Extracting Plasma from frozen Blood samples - (Mar/23/2011 )
Hi everyone
My lab recently recieved a number of frozen blood samples from one of our collaborators overseas in purple-topped EDTA tubes. I was wondering whether anyone on this forum has sucessfully extracted plasma from a frozen blood sample? Logic tells me that this should be impossible due to haemolysis, but my supervisor wants me to look into it....
Does anyone have any suggestion?
Although, I haven't extracted plasma anytime, I think extraction should not be difficult cause you already have EDTA in your tubes. So, all you have to do, is thaw the tube and spin it down.

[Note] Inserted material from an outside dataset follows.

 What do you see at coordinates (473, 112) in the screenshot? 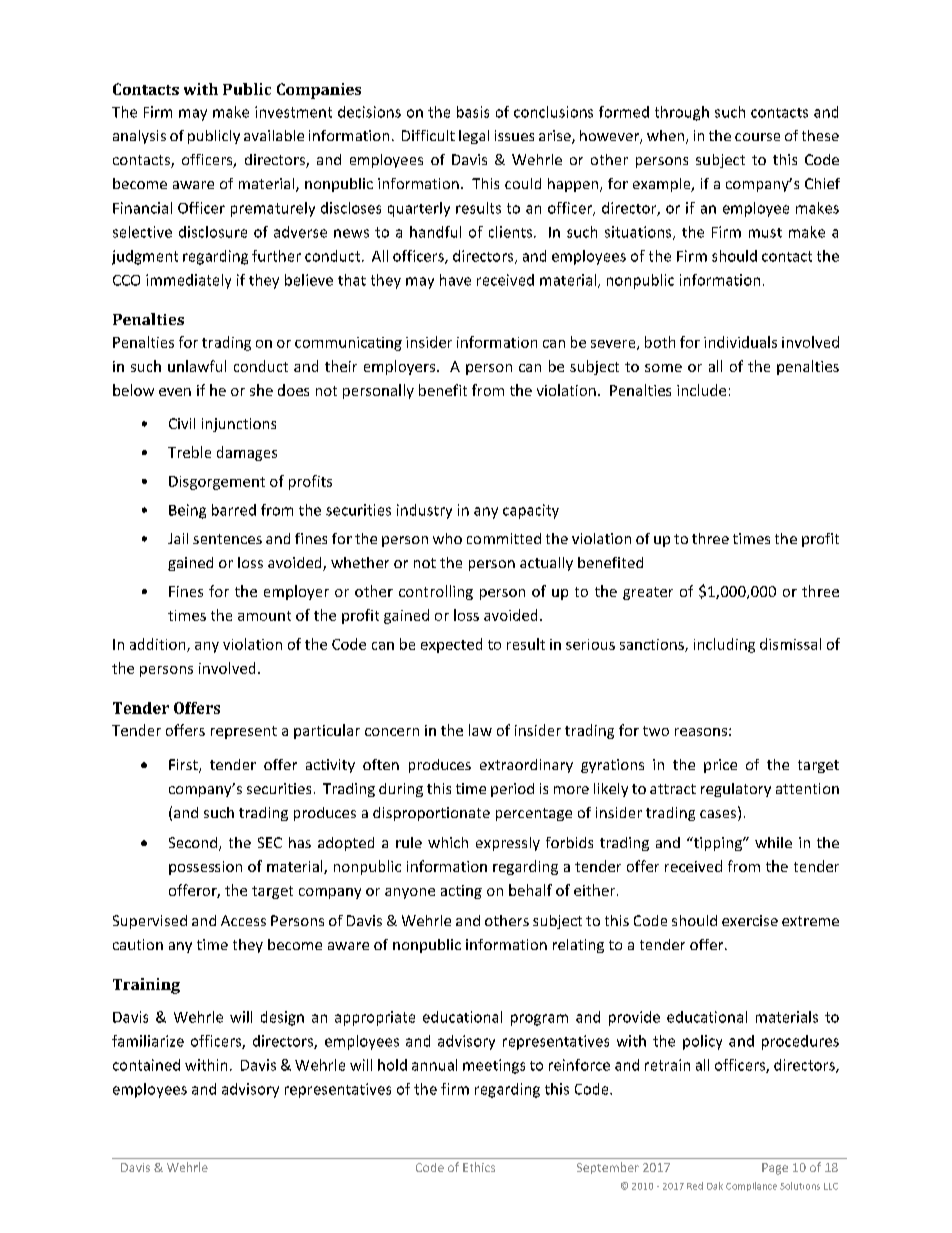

Try to thaw the blood and use a ficoll or histo paqe gradient for the isolation of the plasma and/or buffy coat. It will be hard because of the haemolysis, but give a try.If your lab will receiving more samples the blood can be send overnight at RT or with blue ice pack so it is keep cold but not frozen and the isolation of PBLs and Plasma will be easier.
MikeP on Wed Mar 23 17:16:01 2011 said:
Hi everyone
My lab recently recieved a number of frozen blood samples from one of our collaborators overseas in purple-topped EDTA tubes. I was wondering whether anyone on this forum has sucessfully extracted plasma from a frozen blood sample? Logic tells me that this should be impossible due to haemolysis, but my supervisor wants me to look into it....
Does anyone have any suggestion?
There is no way to get a real plasma in your situation because your sample is freezed. Red blood cells are lyzed in any case even you added some glycerol in the sample.
If your boss is fine with the hemoglobin released from erythrocytes, you can try to extract plasma-like by 2 step of centrifugation after thawing at room temperature.
-Centrifuge at 500g for 10 min to remove cells
-centrifuge at 7000-1000g to remove membranes.